Nonlocal exchange interactions in strongly correlated electron systems

We study the influence of ferromagnetic nonlocal exchange on correlated electrons in terms of an SU(2)-Hubbard-Heisenberg model and address the interplay of on-site interaction induced local moment formation and the competition of ferromagnetic direct and antiferromagnetic kinetic exchange interactions. In order to simulate thermodynamic properties of the system in a way that largely accounts for the on-site interaction driven correlations in the system, we advance the correlated variational scheme introduced in [M. Schüler et al., Phys. Rev. Lett. 111, 036601 (2013)] to account for explicitly symmetry broken electronic phases by introducing an auxiliary magnetic field. After benchmarking the method against exact solutions of a finite system, we study the SU(2) Hubbard-Heisenberg model on a square lattice. We obtain the $U-J$ finite temperature phase diagram of a SU(2)-Hubbard-Heisenberg model within the correlated variational approach and compare it to static mean-field theory. While the generalized variational principle and static mean-field theory yield transitions from dominant ferromagnetic to antiferromagnetic correlations in similar regions of the phase diagram, we find that the nature of the associated phase transitions differs between the two approaches. The fluctuations accounted for in the generalized variational approach render the transitions continuous, while static mean-field theory predicts discontinuous transitions between ferro- and antiferromagnetically ordered states.

Figure 1

Spin-spin correlation between next neighbors on a four-site model. The $4t^2/U$ line is where the transition is expected analytically in the strong-$U$ limit. (a) Exact diagonalization. (b) Mean-field treatment which allows ferromagnetic and antiferromagnetic ordering. (c) Variational approach.

Figure 2

Double occupancy on a four-site model. (a) Exact diagonalization. (b) Hartree-Fock mean-field treatment which allows ferromagnetic and antiferromagnetic ordering. (c) Variational approach.

Figure 3

Correlation functions for two different, fixed values $U$, depending on $J$. The black line shows the exact solution.
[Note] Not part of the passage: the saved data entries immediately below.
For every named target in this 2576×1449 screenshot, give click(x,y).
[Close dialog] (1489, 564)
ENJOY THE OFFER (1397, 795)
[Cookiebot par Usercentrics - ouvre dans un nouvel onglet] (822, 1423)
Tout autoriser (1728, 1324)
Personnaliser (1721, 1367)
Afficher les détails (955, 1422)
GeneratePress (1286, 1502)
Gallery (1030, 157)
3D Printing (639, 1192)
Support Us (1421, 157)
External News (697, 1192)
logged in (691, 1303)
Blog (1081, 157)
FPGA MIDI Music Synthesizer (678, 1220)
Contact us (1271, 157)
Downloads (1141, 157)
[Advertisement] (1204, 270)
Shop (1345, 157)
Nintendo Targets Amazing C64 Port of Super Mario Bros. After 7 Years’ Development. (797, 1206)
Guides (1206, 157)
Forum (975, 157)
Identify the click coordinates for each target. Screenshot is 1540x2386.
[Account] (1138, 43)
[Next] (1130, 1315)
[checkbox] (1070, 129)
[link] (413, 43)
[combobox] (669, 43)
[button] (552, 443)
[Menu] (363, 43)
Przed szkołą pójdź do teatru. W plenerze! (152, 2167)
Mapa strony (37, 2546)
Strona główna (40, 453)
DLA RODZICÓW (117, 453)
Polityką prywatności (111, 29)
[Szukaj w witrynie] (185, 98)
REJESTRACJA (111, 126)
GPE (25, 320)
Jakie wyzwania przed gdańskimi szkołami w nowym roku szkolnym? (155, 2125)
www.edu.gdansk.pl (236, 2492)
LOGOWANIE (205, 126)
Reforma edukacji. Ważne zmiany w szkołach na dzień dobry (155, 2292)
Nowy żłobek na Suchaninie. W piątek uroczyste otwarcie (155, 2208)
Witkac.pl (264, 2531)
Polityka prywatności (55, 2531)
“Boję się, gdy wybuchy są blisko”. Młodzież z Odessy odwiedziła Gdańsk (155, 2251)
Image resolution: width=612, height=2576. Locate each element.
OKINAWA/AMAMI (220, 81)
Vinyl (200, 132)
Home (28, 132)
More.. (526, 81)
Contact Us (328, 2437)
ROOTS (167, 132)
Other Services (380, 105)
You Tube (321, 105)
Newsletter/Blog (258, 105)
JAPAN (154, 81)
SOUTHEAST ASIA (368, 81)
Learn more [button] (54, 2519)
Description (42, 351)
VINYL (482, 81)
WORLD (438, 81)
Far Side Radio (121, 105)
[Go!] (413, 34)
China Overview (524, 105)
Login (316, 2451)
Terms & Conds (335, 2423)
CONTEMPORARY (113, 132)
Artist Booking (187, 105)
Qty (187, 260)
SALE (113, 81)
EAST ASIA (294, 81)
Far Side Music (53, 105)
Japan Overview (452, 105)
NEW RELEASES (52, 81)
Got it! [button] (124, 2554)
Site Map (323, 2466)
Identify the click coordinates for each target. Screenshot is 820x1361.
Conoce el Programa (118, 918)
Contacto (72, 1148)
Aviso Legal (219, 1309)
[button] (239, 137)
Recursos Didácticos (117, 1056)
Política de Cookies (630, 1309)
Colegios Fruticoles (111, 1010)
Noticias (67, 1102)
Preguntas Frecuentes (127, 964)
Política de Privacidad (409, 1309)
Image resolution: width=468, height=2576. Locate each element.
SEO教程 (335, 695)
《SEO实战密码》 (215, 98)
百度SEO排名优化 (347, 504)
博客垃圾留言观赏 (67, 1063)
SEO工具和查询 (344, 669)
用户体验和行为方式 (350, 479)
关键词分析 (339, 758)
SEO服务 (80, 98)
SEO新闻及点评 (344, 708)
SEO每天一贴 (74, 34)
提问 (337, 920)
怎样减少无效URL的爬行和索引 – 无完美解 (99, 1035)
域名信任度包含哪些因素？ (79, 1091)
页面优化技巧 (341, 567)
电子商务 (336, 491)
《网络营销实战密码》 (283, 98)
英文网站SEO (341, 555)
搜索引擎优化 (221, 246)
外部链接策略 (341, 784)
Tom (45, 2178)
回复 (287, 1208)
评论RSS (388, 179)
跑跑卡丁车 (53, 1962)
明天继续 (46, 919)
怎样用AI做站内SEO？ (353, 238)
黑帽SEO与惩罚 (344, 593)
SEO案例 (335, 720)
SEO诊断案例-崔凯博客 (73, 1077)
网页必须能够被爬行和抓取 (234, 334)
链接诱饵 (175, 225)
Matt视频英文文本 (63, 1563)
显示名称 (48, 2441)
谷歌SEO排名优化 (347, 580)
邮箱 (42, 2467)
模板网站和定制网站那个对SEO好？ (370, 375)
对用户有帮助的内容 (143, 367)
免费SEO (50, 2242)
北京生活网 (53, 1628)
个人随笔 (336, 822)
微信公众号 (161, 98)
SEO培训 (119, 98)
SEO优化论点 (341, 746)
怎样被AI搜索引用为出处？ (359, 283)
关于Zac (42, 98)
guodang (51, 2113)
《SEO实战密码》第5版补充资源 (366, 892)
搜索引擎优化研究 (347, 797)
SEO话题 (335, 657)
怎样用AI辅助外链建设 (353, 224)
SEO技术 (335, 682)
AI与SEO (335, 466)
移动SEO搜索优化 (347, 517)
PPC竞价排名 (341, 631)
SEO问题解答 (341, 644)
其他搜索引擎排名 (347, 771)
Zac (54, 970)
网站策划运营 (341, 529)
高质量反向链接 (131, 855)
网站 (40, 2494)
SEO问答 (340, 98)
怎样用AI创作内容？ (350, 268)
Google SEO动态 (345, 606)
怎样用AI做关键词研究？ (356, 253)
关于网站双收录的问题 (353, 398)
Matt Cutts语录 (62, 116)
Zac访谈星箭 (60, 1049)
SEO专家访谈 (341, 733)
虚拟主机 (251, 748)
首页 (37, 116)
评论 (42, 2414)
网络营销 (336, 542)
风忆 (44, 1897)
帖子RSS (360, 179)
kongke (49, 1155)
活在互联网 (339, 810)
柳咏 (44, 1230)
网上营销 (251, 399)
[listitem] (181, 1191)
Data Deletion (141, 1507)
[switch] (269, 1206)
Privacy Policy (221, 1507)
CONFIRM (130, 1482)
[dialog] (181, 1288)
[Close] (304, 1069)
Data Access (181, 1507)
The red dotted line stems from the mean-field solution, while the blue dashed lines come from our variational approach. [(a) and (b)] Next-neighbor spin-spin correlation. [(c) and (d)] Double occupancy.

Figure 4

Spin-spin correlation of the Hubbard-Heisenberg model between next neighbors on a half-filled square lattice, obtained from extrapolated data ($N\to \infty$) at $\beta t=10$. The $4t^2/U$ line is where the transition is expected analytically in the strong-$U$ limit. (a) Hartree-Fock mean-field treatment which allows ferromagnetic and antiferromagnetic ordering. (b) Variational approach.

Figure 5

Double occupancy of the Hubbard-Heisenberg model on a half-filled square lattice, obtained from extrapolated data ($N\to \infty$) at $\beta t=10$. (a) Hartree-Fock mean-field treatment which allows ferromagnetic and antiferromagnetic ordering. (b) Variational approach.

Figure 6

Double occupancy of the Hubbard-Heisenberg model as function of nearest-neighbor Heisenberg exchange $J$ at a fixed $U/t=3$. The shaded, grey area is meant to mark uncertainties resulting from finite size effects in the DQMC data.

Figure 7

Mean-field solutions for a half filled square lattice. (a) Next-neighbor spin-spin correlation with the $4t^2/U$ line. (b) Double occupancy.

Figure 8

(a) Double occupancy of a four-site Hubbard model at half filling, obtained from ED, DQMC for a set of Trotter steps. (b) Total error in the double occupancy after extrapolation $\mathrm{\Delta }\tau \to 0$. One extrapolation was performed with the two data points used throughout this work, the other included all Trotter steps from (a). The temperature is set to $\beta t=10$

Figure 9

Absolute errors which stem from the integration procedure and the remaining Trotter error. (a) Double occupancy. (b) Spin-spin correlation. (c) On-site interaction. (d) Magnetic field.

Figure 10

(a) Analytical (black line) and extrapolated (blue, dashed line) grand potential $\mathrm{\Phi }$ of $\tilde{H}$ with $\tilde{U}=0$. (b) Magnetization, computed as the derivative of $\mathrm{\Phi }$ with respect to $\tilde{B}$. (c) Double occupancy. (d) Next-neighbor spin-spin correlation.

Figure 11

Functional $\tilde{\mathrm{\Phi }}$, along the line connecting the two minima at ${(\tilde{U},\tilde{B})}_1\approx (1.11,0.34)$ and ${(\tilde{U},\tilde{B})}_2\approx (1.02,0.88)$, for fixed $(U,J)=(2.0,0.9525)$.